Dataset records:
-- Opening Marker --

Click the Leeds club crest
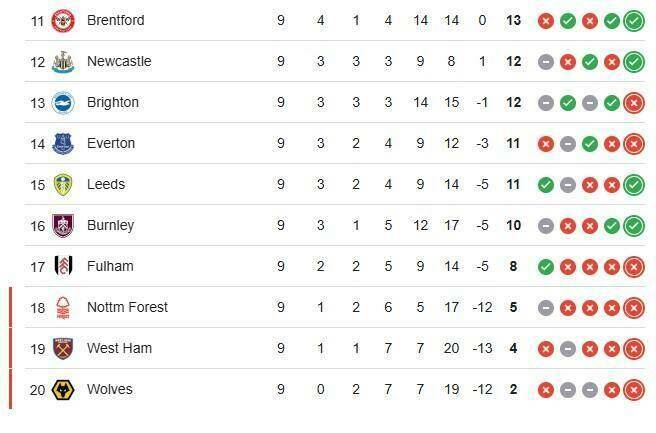tap(63, 184)
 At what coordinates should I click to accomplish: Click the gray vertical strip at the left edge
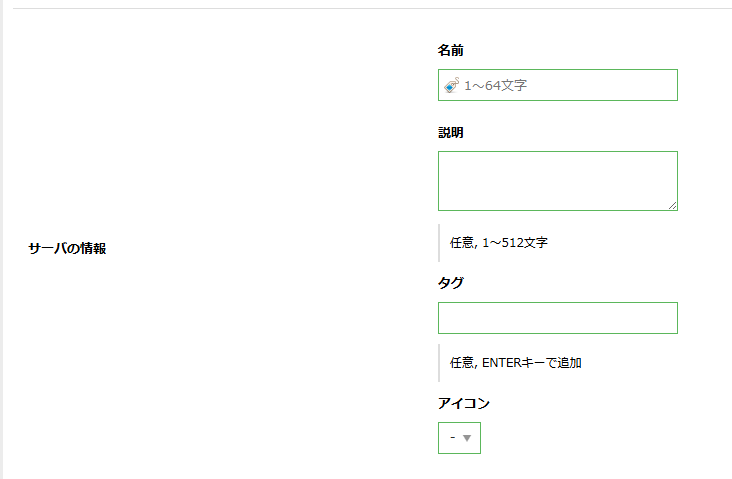2,240
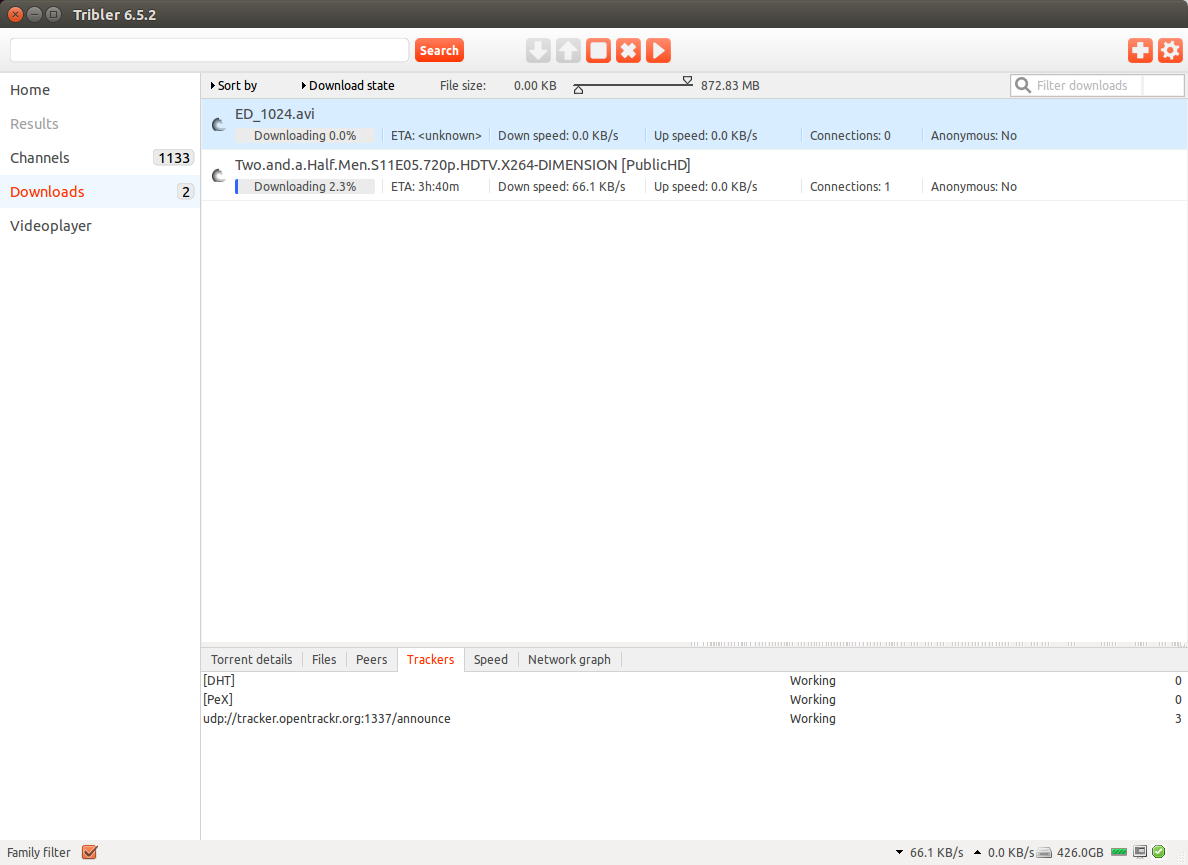Viewport: 1188px width, 865px height.
Task: Click the disk space drive icon
Action: point(1045,853)
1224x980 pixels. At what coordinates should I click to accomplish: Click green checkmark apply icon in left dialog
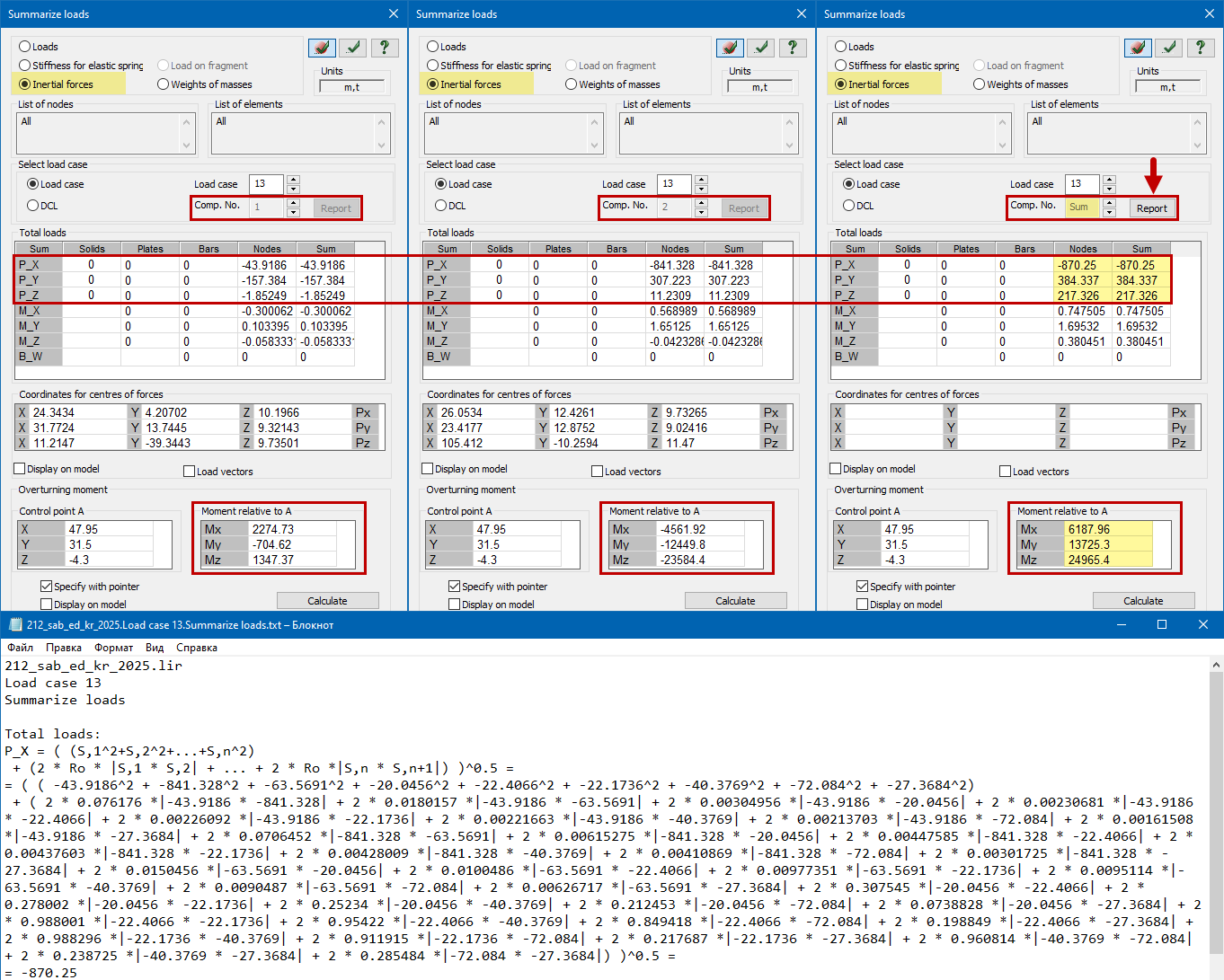[x=353, y=48]
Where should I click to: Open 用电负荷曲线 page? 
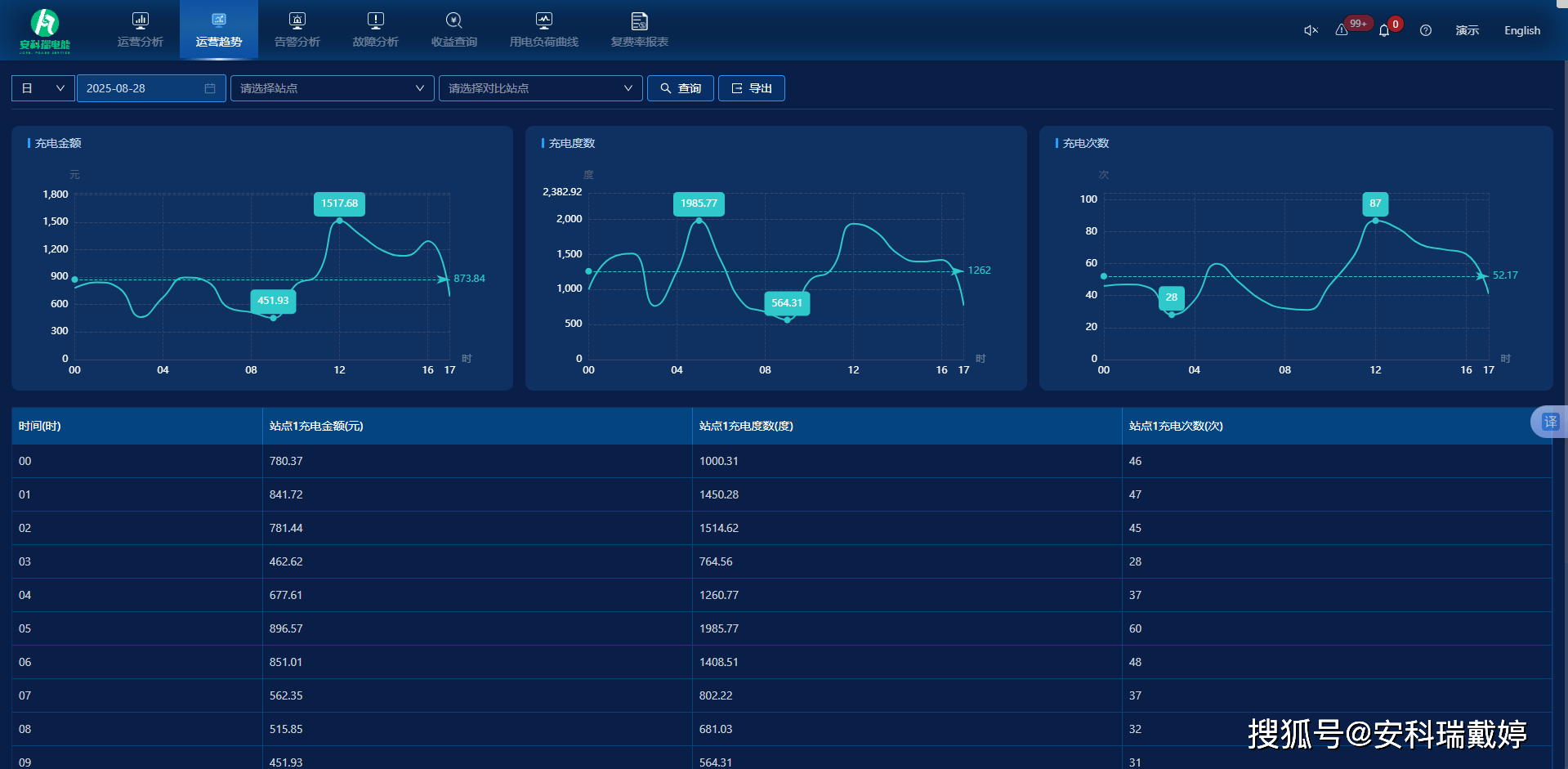coord(544,30)
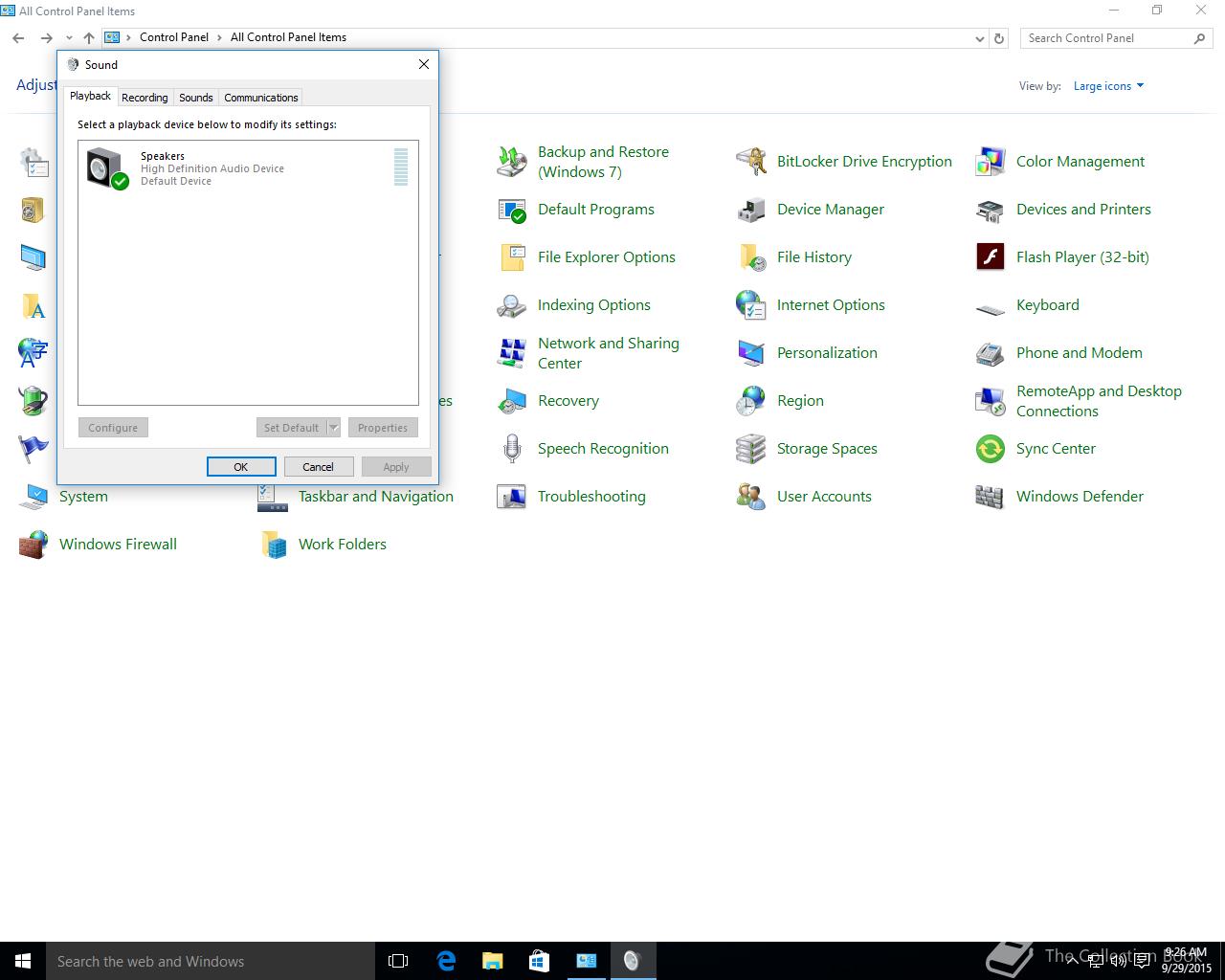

-- Closing Marker --

* [Task goal]
Set down every record word for word and leave out the pictures.

* [Completed task]
Click the Leeds club crest
tap(63, 184)
 At what coordinates should I click to accomplish: Click the gray vertical strip at the left edge
2,240
Viewport: 1188px width, 865px height.
Task: Click the disk space drive icon
Action: point(1045,853)
1224x980 pixels. At what coordinates should I click to accomplish: Click green checkmark apply icon in left dialog
[x=353, y=48]
Where should I click to: Open 用电负荷曲线 page? 
coord(544,30)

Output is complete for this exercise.